Saved entries:
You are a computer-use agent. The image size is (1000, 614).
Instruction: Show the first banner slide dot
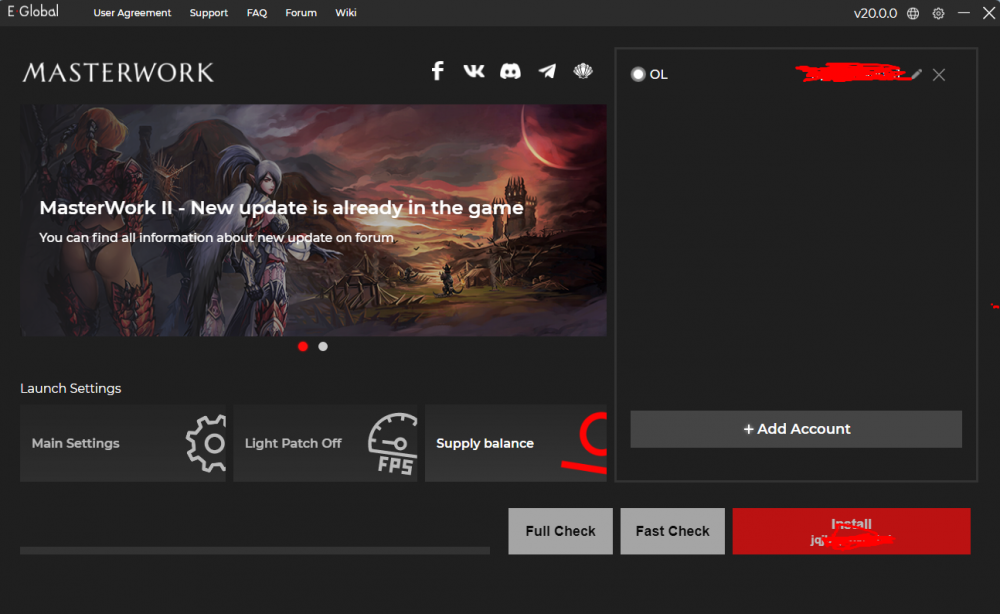(x=303, y=347)
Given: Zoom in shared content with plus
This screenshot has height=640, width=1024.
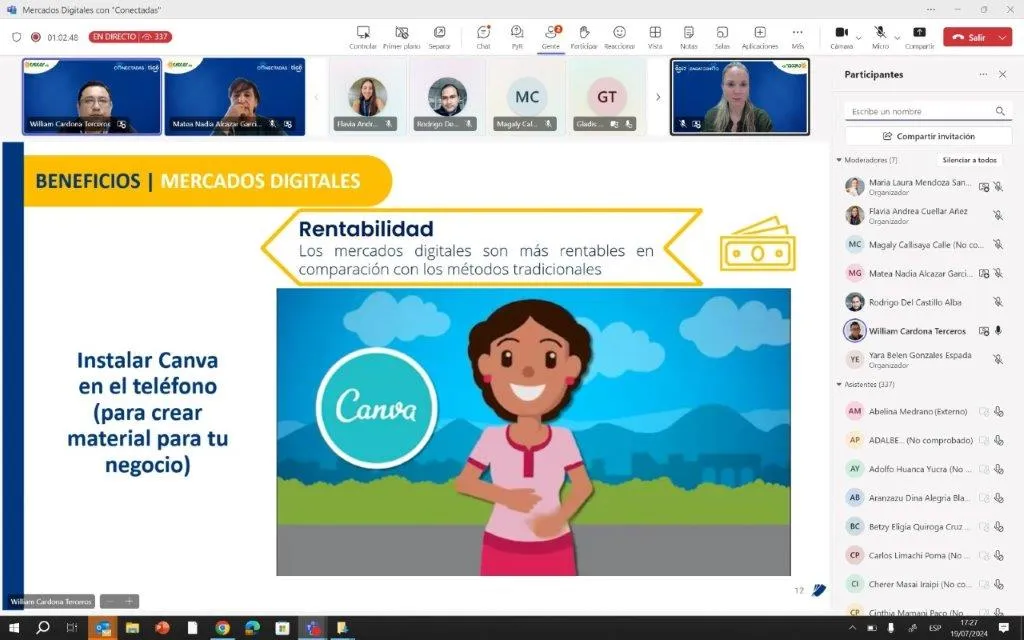Looking at the screenshot, I should [129, 602].
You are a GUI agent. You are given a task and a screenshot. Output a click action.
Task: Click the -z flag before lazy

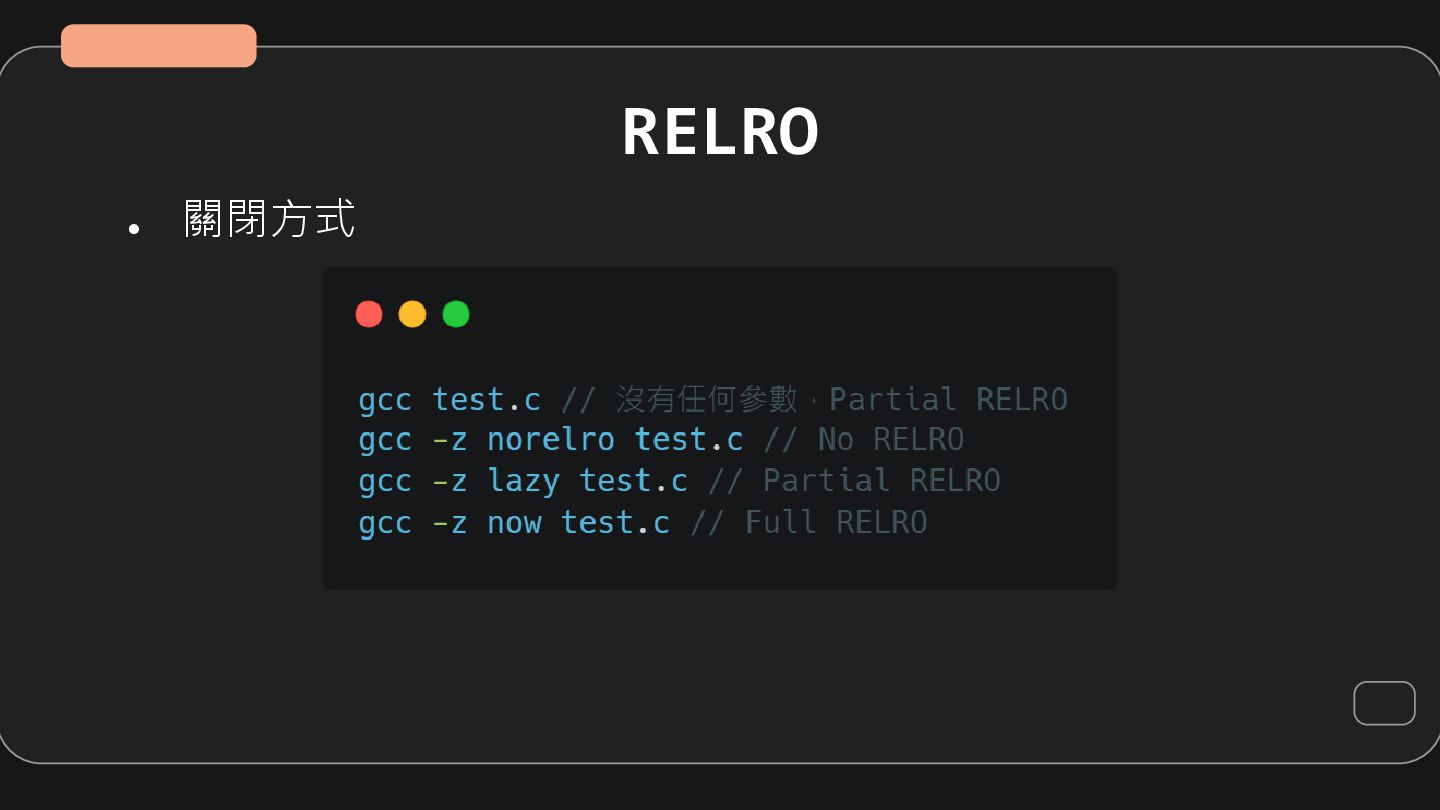point(449,481)
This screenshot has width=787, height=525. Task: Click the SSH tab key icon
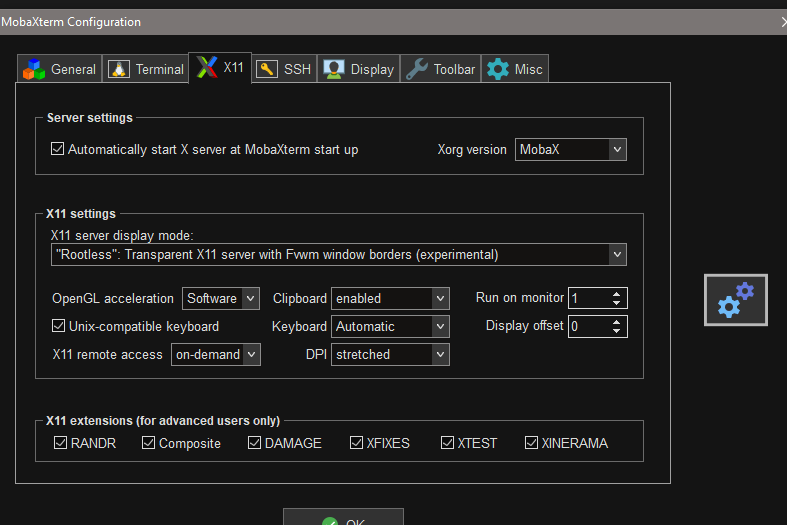pos(267,69)
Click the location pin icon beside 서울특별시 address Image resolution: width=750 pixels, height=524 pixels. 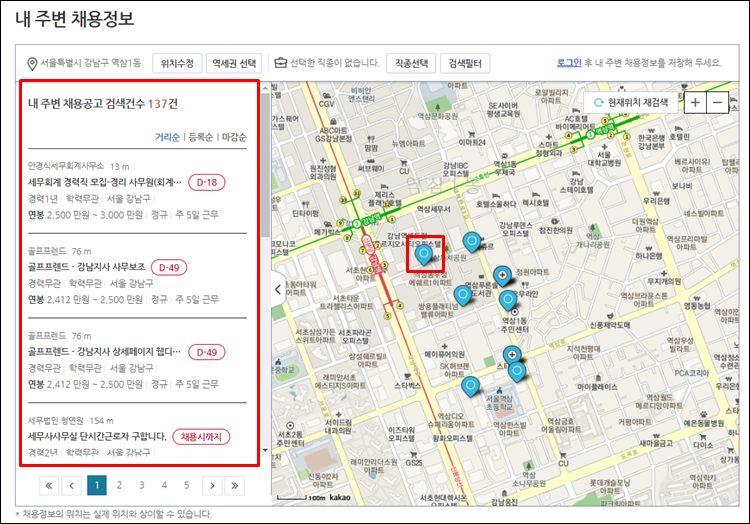[x=32, y=63]
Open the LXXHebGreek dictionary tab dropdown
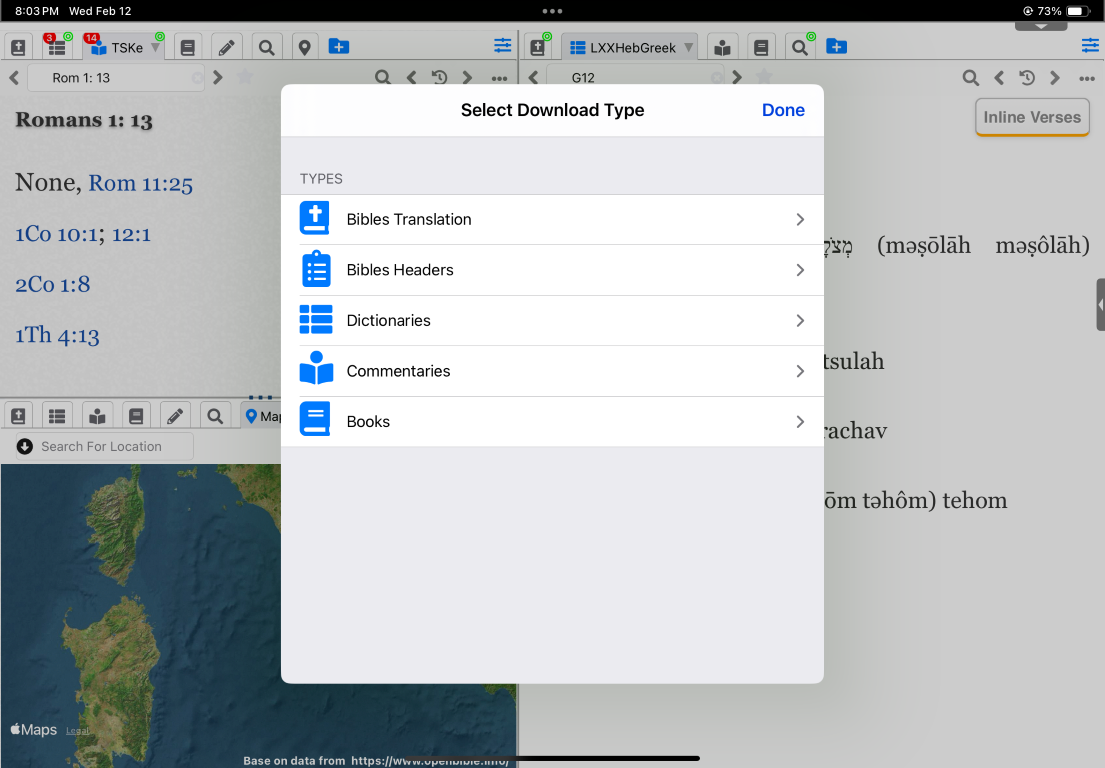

### Action item
Copy only the part of the records that runs from the first line to the line with "You are a GUI", ends included, leaving pictures out.

### Response to the task
You are a computer-use agent. The image size is (1000, 614).
Instruction: Show the first banner slide dot
(x=303, y=347)
Given: Zoom in shared content with plus
This screenshot has height=640, width=1024.
Looking at the screenshot, I should [129, 602].
You are a GUI agent. You are given a task and a screenshot. Output a click action.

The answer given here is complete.